Not much is actually known about the Weevils, we don't even know where they come from. Torchwood operatives have suggested many theories over the years, but none have ever been confirmed, despite their presence throughout Torchwood's history. Some think they we share a common ancestor and that they are our evolutionary cousins. Others suggest that they are a species rift refugees fleeing the destruction of their own world, mangled into beastly husks by the time winds of the Vortex. More poetic minds imply they are the dark mirror of ourselves, an embodiment of our base impulses, or what we may eventually become. Personally, it doesn't matter where they originate, or why, I'm concerned with how to deal with them.

Whatever their origin, there are some facts on record. Weevils are humanoid, hunched figures with dark leathery skin and pronounced bared teeth like some kind of shaved chimp. They stand slightly shorter than the human average, with only a little patch of wispy hair covering their bald heads. Between their pointed teeth and viciously sharp claws, Weevils are lethal in a fight. Curiously, most Weevils encountered are actually found wearing Torchwood branded overalls. Perhaps this is due to Weevils who escape Torchwood incarceration, but the numbers still don't match up. Unless the Weevils have some form of manufacturing, this is yet another mystery of their kind. Weevils have no known language or hierarchy, sometimes living in harmonious groups, other times fighting violently, maybe for territory, food, or mating rights. They do however have a form of mewling, wailing song that appears to be a form of communication, akin to the grunts of our ancestors. Their level of intelligence is a matter of debate, with most estimates putting them at about the same level as canines. Weevils display a certain sensitivity to temporal effects, as well as an affinity for psychic empathy. Weevils are very sensitive to the emotions of their surroundings and of others, both Weevil and human, which can act over incredible distances.

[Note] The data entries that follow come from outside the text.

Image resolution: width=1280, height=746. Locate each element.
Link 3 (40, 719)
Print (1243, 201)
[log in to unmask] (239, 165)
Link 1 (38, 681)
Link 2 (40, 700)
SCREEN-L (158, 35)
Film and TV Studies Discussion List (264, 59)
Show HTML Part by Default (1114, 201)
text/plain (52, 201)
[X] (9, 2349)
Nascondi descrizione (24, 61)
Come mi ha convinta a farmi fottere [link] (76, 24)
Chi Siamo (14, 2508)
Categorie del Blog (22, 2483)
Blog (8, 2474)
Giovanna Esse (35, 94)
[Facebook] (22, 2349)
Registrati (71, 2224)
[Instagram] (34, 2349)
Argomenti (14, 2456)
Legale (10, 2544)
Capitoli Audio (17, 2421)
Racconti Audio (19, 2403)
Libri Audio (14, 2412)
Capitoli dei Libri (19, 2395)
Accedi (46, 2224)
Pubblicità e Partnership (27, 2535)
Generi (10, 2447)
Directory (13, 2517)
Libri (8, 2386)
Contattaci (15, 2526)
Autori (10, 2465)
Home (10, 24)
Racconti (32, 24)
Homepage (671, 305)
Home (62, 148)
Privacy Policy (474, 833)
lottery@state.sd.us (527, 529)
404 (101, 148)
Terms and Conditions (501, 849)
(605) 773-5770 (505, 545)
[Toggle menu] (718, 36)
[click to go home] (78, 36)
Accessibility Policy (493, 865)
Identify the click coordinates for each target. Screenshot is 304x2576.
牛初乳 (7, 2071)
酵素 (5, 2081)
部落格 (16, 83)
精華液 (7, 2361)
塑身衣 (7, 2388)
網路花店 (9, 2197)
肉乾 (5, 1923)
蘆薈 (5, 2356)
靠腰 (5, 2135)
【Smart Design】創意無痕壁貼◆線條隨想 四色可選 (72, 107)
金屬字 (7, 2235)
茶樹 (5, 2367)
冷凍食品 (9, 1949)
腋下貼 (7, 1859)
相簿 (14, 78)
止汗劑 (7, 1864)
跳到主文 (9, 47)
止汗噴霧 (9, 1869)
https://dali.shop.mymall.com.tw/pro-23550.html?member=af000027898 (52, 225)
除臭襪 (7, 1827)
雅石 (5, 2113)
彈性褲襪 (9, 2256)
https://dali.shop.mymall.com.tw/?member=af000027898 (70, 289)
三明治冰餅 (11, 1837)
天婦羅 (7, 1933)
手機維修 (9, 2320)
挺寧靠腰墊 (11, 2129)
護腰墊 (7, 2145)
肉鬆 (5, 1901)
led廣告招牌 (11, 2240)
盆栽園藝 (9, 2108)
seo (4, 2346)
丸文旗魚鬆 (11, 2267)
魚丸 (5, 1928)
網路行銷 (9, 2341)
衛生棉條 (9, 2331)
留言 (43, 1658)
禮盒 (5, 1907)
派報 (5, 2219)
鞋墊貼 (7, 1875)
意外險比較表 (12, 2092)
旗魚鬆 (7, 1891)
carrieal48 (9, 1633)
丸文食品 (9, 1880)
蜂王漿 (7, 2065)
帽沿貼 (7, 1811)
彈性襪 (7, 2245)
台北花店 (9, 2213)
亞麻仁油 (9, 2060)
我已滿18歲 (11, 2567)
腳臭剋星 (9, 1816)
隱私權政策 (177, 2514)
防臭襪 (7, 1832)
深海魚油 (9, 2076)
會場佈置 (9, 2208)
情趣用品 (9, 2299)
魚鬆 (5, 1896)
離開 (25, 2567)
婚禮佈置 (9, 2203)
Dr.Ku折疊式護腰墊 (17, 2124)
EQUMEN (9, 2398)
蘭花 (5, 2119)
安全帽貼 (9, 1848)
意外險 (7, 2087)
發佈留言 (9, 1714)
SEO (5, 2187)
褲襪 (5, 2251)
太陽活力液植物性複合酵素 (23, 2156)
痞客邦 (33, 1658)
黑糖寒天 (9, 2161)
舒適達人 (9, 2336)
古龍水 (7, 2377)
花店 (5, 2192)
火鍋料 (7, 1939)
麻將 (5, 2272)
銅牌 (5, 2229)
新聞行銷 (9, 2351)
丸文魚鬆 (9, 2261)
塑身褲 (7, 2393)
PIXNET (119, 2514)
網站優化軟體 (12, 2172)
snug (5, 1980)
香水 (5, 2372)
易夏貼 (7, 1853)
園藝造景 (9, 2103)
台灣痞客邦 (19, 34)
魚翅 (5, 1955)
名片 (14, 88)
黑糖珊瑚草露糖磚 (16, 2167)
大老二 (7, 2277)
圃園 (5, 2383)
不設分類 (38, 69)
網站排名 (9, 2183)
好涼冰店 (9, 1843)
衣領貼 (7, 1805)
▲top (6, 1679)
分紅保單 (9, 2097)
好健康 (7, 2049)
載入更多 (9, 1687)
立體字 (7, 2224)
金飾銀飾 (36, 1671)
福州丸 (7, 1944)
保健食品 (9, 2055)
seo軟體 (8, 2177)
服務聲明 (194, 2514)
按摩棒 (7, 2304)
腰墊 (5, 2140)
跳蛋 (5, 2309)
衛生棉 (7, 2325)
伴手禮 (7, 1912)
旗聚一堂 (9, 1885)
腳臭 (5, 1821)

Despite all the uncertainty, the only thing that is irrefutable is the danger they pose to civilians. Many Weevils stick to abandoned areas and underground tunnels such as sewers in small communities, but those who venture into populated areas are almost guaranteed to attack any human in sight. Rumours of crocodiles rising out of toilets abundant in Florida and other urban legends of savage beasts in the night can often be traced back to a high Weevil population in the area. As such, Torchwood acts as a form of pest control, securing rogue Weevils, incarcerating them and eventually releasing them in the country, or back into secluded areas. Assuming they can actually be taken alive of course.

Ashley stepped out of the SUV, and began to shine her torch around the area.
"Right. Only an entire dockland to search. Funsies."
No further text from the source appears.